Hasilnya? “Spider-Man: Into the Spider-Verse” menjadi film animasi Sony dengan pendapatan tertinggi sepanjang masa hingga 190 juta dollar Amerika. ‘Spider-Verse’ benar-benar memberikan pengalaman menonton film animasi yang terasa segar dan menstimulasi penonton secara visual. Terutama bagi kita yang memang penggemar komik dan animasi.
Melihat kesuksesan Sony Pictures dengan ‘Spider-Verse’ dan gaya animasinya yang stylish, akhirnya studio-studio animasi besar kembali berani mengaplikasikan gaya animasi yang stylish daripada yang berpacu pada realism.

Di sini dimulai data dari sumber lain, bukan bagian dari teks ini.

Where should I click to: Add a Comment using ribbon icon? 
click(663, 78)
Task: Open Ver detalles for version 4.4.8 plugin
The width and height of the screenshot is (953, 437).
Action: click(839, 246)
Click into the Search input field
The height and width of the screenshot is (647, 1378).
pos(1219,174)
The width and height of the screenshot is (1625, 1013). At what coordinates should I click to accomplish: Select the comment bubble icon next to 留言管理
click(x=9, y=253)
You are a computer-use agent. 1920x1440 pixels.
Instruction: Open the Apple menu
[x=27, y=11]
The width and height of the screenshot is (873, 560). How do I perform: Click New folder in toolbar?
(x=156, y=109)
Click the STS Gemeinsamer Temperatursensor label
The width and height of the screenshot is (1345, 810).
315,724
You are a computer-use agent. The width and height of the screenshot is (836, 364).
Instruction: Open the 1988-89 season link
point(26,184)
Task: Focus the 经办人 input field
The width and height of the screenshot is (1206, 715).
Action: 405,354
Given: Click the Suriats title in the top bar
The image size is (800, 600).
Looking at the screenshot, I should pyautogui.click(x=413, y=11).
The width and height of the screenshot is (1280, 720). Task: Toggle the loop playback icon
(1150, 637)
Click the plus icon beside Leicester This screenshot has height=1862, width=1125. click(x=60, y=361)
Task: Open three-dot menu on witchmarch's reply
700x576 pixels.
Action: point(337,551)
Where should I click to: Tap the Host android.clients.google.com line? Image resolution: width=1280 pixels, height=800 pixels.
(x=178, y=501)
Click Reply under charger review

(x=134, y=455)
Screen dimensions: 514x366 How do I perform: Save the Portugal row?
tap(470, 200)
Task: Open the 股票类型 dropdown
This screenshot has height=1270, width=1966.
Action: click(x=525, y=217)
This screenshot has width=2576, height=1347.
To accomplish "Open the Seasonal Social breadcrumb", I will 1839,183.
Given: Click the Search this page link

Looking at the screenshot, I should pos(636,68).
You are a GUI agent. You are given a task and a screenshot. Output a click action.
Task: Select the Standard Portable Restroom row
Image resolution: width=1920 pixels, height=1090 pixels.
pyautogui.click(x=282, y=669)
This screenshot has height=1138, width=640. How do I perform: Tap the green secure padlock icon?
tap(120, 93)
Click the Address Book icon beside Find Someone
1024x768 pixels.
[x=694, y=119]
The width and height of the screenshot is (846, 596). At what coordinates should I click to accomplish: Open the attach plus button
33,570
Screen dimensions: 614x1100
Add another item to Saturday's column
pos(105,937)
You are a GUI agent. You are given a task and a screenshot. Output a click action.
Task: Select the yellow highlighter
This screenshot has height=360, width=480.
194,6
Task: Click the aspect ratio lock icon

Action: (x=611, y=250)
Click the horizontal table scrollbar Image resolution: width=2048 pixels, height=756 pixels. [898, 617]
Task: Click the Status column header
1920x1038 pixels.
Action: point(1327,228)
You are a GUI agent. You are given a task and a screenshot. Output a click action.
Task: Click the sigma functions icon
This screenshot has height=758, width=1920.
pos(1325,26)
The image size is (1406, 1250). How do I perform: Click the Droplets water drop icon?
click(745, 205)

Beberapa contohnya adalah “Puss In Boots: The Last Wish” (2022) dan “The Bad Guys” (2022). Kemudian apresiasi yang kembali didapatkan oleh animasi-animasi dengan visual stylish seperti “Klaus” (2019), “Arcane” (2021), “Cyberpunk: Edgerunners” (2022) dan masih banyak lagi.
Masyarakat kembali diingatkan bahwa animasi bagus bukan animasi yang berusaha menyamai realita, namun justru yang mampu melampaui realita dan memperlihatkan dunia visual baru yang sebelumnya tidak pernah kita alami.
Mengingat kata bijak dari Guillermo del Toro yang 2022 lalu sukses dengan “Pinocchio”-nya, ‘Animasi bukanlah genre untuk anak-anak. Ini (animasi) adalah medium seni, ini adalah medium untuk film’.